• **ACTION ITEM**: Each line from the one containing "Open settings gear for Mali Shader L2 Reads" through the end of the entries below must be output exactly; no other line belongs.
++++ INPUT MATERIAL ++++
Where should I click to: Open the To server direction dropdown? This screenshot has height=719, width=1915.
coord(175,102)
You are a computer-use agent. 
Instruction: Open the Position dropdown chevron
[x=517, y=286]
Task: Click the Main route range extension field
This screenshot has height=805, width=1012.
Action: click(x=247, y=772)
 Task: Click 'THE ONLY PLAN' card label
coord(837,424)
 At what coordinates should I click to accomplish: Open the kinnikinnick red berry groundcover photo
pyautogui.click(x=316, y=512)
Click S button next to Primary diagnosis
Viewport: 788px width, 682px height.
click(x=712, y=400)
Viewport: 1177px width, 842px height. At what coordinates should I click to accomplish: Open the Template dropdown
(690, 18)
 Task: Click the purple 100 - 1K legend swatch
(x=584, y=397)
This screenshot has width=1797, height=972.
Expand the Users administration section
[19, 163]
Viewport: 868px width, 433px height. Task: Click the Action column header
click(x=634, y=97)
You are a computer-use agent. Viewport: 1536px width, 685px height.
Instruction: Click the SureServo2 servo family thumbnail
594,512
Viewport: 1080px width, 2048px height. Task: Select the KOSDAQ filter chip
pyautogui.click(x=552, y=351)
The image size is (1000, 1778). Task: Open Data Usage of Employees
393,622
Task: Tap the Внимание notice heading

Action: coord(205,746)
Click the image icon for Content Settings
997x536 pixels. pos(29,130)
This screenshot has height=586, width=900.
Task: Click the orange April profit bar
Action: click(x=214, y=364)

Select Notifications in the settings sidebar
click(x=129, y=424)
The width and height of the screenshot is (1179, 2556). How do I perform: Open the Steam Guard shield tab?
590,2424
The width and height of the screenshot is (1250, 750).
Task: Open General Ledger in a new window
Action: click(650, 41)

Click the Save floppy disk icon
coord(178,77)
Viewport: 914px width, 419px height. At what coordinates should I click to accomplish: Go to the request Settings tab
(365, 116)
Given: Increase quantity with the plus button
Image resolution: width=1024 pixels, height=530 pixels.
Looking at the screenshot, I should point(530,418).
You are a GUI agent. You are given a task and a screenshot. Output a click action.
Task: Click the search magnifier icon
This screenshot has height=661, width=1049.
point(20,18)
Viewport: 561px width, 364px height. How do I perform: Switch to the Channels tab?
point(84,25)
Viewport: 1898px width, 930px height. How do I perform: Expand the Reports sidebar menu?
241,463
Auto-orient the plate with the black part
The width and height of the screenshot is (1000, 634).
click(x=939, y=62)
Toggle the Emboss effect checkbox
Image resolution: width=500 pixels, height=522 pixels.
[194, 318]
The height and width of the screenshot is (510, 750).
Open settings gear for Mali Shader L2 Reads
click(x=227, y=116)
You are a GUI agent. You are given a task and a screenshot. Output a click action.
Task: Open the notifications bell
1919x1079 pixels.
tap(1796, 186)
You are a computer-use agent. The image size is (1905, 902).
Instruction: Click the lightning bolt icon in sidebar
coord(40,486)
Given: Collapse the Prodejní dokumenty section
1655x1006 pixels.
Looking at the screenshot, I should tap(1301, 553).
++++
• **RESULT OF THIS EXERCISE**:
Open settings gear for Mali Shader L2 Reads
click(x=227, y=116)
You are a GUI agent. You are given a task and a screenshot. Output a click action.
Task: Open the notifications bell
1919x1079 pixels.
tap(1796, 186)
You are a computer-use agent. The image size is (1905, 902).
Instruction: Click the lightning bolt icon in sidebar
coord(40,486)
Given: Collapse the Prodejní dokumenty section
1655x1006 pixels.
Looking at the screenshot, I should tap(1301, 553).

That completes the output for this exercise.